Luke 17:33 “Whoever tries to keep their life will lose it, and whoever loses their life will preserve it.” (NIV 2011)
Imagine me holding before you two eggs. To your eye, they look perfectly identical. But they are not the same. Not at all! Their shells look alike, but the eggs are entirely different — with two entirely opposite destinies. This distinction resembles two perspectives of Christianity. Let me explain:
Eggs are designed to produce life. Yet one of the eggs in my hand is infertile — as good as dead. It will never produce life. Its contents will eventually shrivel and dry, and create merely a rattle when the shell is shaken. Yet, this shell, itself, might delight many generations. It might be painted beautifully — and even be displayed in a museum. But it is dead.
On my recent Scotland trip, I saw many beautiful shells: old church structures — some crumbling, some still in use. But my eye could see only the shells, not the evidence of life once formed within or perhaps still bearing fruit. I saw ruin after ruin, one old church after another. This left me longing to experience real life in Scotland.

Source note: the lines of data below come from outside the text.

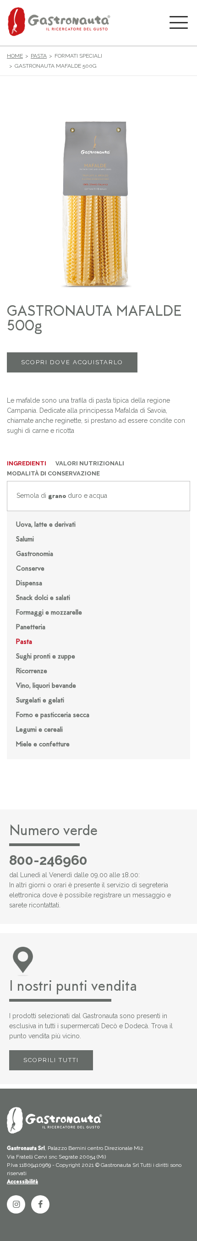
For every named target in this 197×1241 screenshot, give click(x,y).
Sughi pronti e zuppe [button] (45, 656)
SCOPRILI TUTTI (51, 1060)
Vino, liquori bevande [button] (46, 686)
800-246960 (48, 860)
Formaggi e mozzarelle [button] (49, 613)
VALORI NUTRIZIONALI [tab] (89, 463)
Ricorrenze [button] (31, 671)
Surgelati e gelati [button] (40, 700)
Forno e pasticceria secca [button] (52, 715)
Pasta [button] (24, 642)
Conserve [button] (30, 569)
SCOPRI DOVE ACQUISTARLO (72, 362)
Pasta (39, 56)
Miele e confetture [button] (43, 744)
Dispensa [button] (29, 583)
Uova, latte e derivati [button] (46, 525)
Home (15, 56)
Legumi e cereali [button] (39, 730)
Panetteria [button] (30, 627)
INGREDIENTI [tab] (26, 463)
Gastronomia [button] (34, 554)
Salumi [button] (25, 539)
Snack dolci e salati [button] (43, 598)
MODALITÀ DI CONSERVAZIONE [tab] (53, 473)
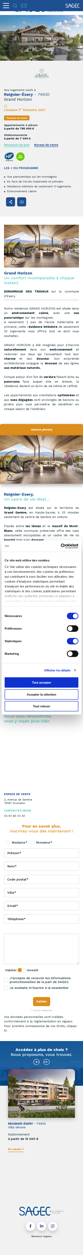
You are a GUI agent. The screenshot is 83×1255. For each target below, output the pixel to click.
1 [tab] (41, 474)
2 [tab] (35, 1190)
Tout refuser (41, 706)
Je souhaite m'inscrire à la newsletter (39, 988)
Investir (32, 970)
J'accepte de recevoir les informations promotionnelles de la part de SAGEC (40, 980)
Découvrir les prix (16, 144)
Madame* (19, 842)
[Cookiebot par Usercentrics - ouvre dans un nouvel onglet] (60, 546)
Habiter (11, 970)
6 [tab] (52, 1190)
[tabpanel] (41, 459)
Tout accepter (41, 682)
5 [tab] (48, 1190)
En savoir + (16, 1149)
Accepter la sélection (41, 694)
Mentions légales (41, 1236)
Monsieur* (44, 842)
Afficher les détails (57, 670)
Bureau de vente (46, 144)
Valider (41, 1001)
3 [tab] (39, 1190)
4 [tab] (44, 1190)
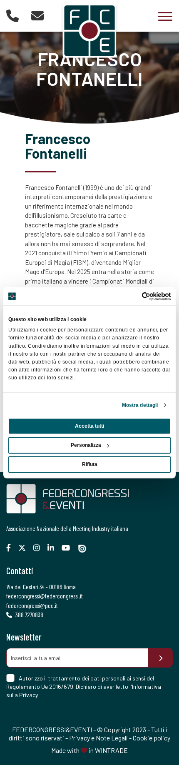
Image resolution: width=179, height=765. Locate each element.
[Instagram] (39, 548)
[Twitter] (25, 548)
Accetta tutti (89, 426)
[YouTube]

I craved to meet some vibrant, living Scots who radiate the presence of Christ. Thankfully, my desire was fulfilled. It was a joy to encounter evidence of the living church — to meet and fellowship with people who are alive with God’s Spirit. No tour company would put such an event on their itineraries. But God did! It was an answer to my prayer.
I’ve just described the two overall ways of seeing Christianity: one that sees only the presence of shells, and the other that recognizes the presence of real life. It’s a life-or-death difference in point of view — even though it all comes under the same umbrella labelled as “Christianity”!
John 14:6a – Jesus saith unto him, “I am the way, the truth, and the life.” (KJV)
He alone makes the egg fertile, so to speak. And like a mother hen, Jesus jealously protects and nurtures that life. But what about the shell?
Consider the outcome of the shell of a fertile egg that’s nurtured. In a few weeks, the shell cracks open, soon to crumble and disintegrate, never to be remembered. It dies. Yet the inner contents, the precious life within, grows, develops, and in turn, produces more life. With each new life, a shell dies. It is through a continual cycle of life and death that life goes on. That describes the living church. This is the less visible, less noticed side of Christianity. It’s not the shell. It’s the life.
I share these thoughts to encourage you. You may be troubled over the decline of the modern church. Or perhaps you are dismayed over your own declining strength. (Our bodies are shells too.)
It’s tempting to focus on mere shells: our activities, traditions, buildings, and even our very own bodies — as precious as they are. Like egg shells, at the proper time, these shells need to break open and be destroyed so that the new life can burst forth and grow. We must accept the deaths of our shells so that they will not constrain us. Then we are free to live fully — and to bear fruit that matures and reproduces. Jesus said, “Whoever tries to keep their life will lose it, and whoever loses their life will preserve it.”
Prayer: Lord, we become overly attached to temporary shells. Help us to let go, so we can value and nurture what lasts — what is real, living, and eternal. Amen.